# Selected excerpt:

Look at it this way. A typical team carries four Corners on any given Sunday, often with a fifth who doubles as a special teams ace. So what do they have in place? There are three free agents going into the offseason:

  • William Gay
  • Brandon Boykin
  • Antwon Blake

I’m going to assume we keep William Gay because he’s nearing the end of his career, has made a home here in Pittsburgh that he values, and will receive something close to market value from the Steelers because his age will keep that value from getting out of hand. At least one side would have to be a fool to create any other result, and I doubt that’s true for either one.

Brandon Boykin I think will be gone. He wasn’t happy with his playing time in 2015, thinks he can get more money in free agency, and is probably right because Senquez Golson (last year’s No. 2 pick who spent 2015 on IR) is a very similar player with a lot more upside.

Antwon Blake... that’s a tough one. Mike Tomlin has a soft spot for tough, scrappy players who work hard at their craft in every practice and offseason opportunity. He tends to value those intangible assets over the physical skills that fans can measure, and most of the time he’s right. Antwon Blake has those intangibles. And he’s young enough to come back next year as a better player than the one we saw get burned so often in 2015. On the other hand, Blake often got burned because he has genuine limits on his athletic talent. It’s possible that he simply doesn’t have the ability to play much better than what he’s shown. For now I’m going to assume that results in another contract for Blake like the one he got in 2015. A fairly low, one-year "prove it" deal with a minimal bonus so the team can cut him if the younger talent proves able to beat him out.

# Data excerpts:
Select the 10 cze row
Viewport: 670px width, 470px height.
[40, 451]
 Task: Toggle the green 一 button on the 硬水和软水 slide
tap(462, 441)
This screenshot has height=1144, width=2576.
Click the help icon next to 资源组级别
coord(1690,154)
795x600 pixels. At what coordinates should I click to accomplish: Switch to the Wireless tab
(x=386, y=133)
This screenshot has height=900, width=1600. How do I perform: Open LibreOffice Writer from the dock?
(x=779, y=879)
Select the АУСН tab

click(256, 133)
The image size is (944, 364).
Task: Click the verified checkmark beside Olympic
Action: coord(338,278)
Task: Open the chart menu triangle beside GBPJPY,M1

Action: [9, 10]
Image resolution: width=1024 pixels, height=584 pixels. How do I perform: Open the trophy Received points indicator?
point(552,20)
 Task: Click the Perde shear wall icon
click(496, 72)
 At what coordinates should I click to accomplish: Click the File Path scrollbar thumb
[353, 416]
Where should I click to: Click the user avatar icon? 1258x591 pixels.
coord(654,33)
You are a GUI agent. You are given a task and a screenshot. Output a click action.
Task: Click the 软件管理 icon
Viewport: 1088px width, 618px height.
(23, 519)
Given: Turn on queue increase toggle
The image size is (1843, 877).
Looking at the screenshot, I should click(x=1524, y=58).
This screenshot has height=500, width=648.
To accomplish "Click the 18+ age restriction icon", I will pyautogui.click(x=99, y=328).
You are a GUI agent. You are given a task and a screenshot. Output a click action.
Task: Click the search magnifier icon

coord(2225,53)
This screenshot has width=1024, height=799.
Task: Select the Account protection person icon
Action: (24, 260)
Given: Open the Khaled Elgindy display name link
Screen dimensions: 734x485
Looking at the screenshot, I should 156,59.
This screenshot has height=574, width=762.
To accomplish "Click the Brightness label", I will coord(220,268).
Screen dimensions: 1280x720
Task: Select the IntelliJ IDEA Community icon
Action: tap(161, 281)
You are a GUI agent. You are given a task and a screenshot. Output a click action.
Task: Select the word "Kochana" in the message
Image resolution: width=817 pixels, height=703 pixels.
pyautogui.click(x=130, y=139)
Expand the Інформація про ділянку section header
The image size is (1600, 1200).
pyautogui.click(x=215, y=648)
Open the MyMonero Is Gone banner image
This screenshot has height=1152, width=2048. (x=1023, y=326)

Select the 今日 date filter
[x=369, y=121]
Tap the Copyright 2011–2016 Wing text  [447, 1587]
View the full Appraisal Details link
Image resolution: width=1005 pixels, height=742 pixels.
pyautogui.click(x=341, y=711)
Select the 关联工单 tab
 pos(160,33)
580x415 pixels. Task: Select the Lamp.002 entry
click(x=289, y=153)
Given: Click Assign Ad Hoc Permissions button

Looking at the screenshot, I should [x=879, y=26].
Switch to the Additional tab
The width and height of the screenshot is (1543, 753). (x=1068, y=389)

# Problems and tasks:
• 1. Edit the cornerback passage, beginning at the words "I’m going to assume we" and stopping after "for either one.", so that "Western Pennsylvania" replaces "Pittsburgh".
• 2. Summarize the Steelers cornerback article in two sentences.
• 3. Carry on the article about the Steelers' cornerbacks from its last sentence.
The material above is separate from the article on the Steelers' cornerbacks.

# Written responses:
• 1.
I’m going to assume we keep William Gay because he’s nearing the end of his career, has made a home here in Western Pennsylvania that he values, and will receive something close to market value from the Steelers because his age will keep that value from getting out of hand. At least one side would have to be a fool to create any other result, and I doubt that’s true for either one.

• 2. A typical team carries four cornerbacks, and the Steelers have three going into the offseason as free agents: William Gay, Brandon Boykin, and Antwon Blake. The writer expects Gay to stay at close to market value, Boykin to leave because he was unhappy with his 2015 playing time and thinks he can get more money in free agency, and Blake to receive another low, one-year "prove it" deal.

• 3.
We can discuss all this in the comments if you disagree, but I think these are the likeliest outcomes.

With those assumptions in place we can project the competition for next year’s roster as follows:

  • William Gay
  • Senquez Golson
  • Ross Cockrell
  • Doran Grant
  • Antwon Blake
  • Cortez Allen
  • Isaiah Frey (3rd year practice squad player)

Wait a second. Cortez Allen? Yes, Cortez Allen. He is still under contract and I see two ways reasons why he’s likely to be here next year.

First, there’s a chance that he really did suffer another season-ending injury. We’ve all been assuming that the team put him on I.R. as a smokescreen of some kind. If that isn’t true, there’s a potential No. 1 already in place. Second, I can see the front office putting the screws to young Mr. Allen in a way that would force him to renegotiate his deal.

You’ve been paid a lot of money Cortez, and you haven’t earned a dime of it. At this point you won’t get much on the open market. Frankly, you have some proving to do around here as well. Yes, yes, we know about the injuries, but who knows if that’s going to be a chronic thing? You’ve got a lot of money in your pocket; you and your family are set for life; how about you cut us a break and restructure your deal so the team can afford to take a chance on you moving forward?

If he agrees (or is willing to consider Free Safety), the odds that he'll be on the roster are actually kind of good. So yes, Cortez Allen is on the list.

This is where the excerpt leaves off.